Based on the observations made, since no toxic change was observed even after the addition of 1,1,2,2-tetrafluoroethyl-2,2,2-trifluoroethyl ether at a dose of 1000mg/kg, the No Observed Adverse Effect Level (NOAEL) of 1,1,2,2-tetrafluoroethyl-2,2,2-trifluoroethyl ether under the conditions of this study, was considered to be 1000mg/kg for both males and females.
Executive summary:

AE 3000 was orally administered repeatedly to Sprague-Dawley rats at dose levels of 0 (water for injection JP control group), 0 (vehicle control group), 10, 100 and 1000mg/kg for 28 days, in order to examine its toxicity. 10 each of males and female rats were used in the control groups and 1000mg/kg group and 5 each of male and female rats in the 10 and 100mg/kg groups.

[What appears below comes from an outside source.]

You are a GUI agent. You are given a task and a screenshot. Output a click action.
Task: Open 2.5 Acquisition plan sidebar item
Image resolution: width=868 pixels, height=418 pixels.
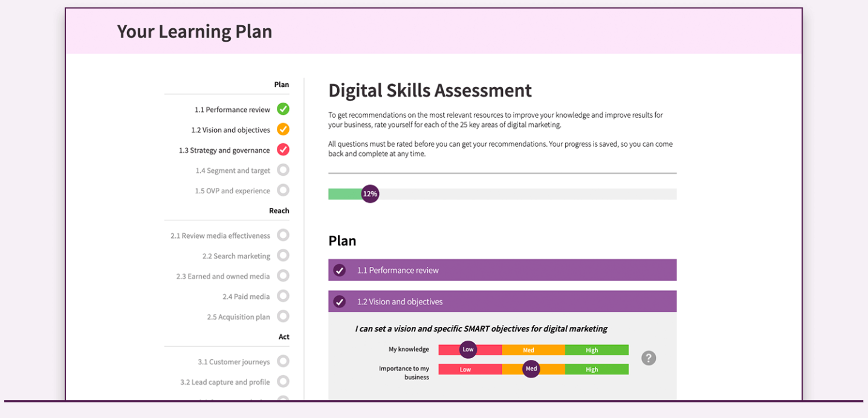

The test substance was withdrawn for 14 days after the end of the administration period to examine the recovery. In addition, water for injection JP and Macrogol 400 were administered in a similar manner in the water for injection JP control group and the vehicle control group, respectively.

There was no toxicological change seen post administration of the test substance in clinical signs, body weight, food consumption/ efficiency, water intake, ophthalmolscopy, urinalysis, hematology, blood biochemistry, organ weight, necropsy or histopathology.

Since no toxicological change was observed in this study, even after administration of 1,1,2,2-tetrafluoroethyl-2,2,2-trifluoroethyl ether at a dose of 1000mg/kg, the NOEL of 1,1,2,2-tetrafluoroethyl-2,2,2-trifluoroethyl ether was considered as 1000mg/kg for both male and female rats.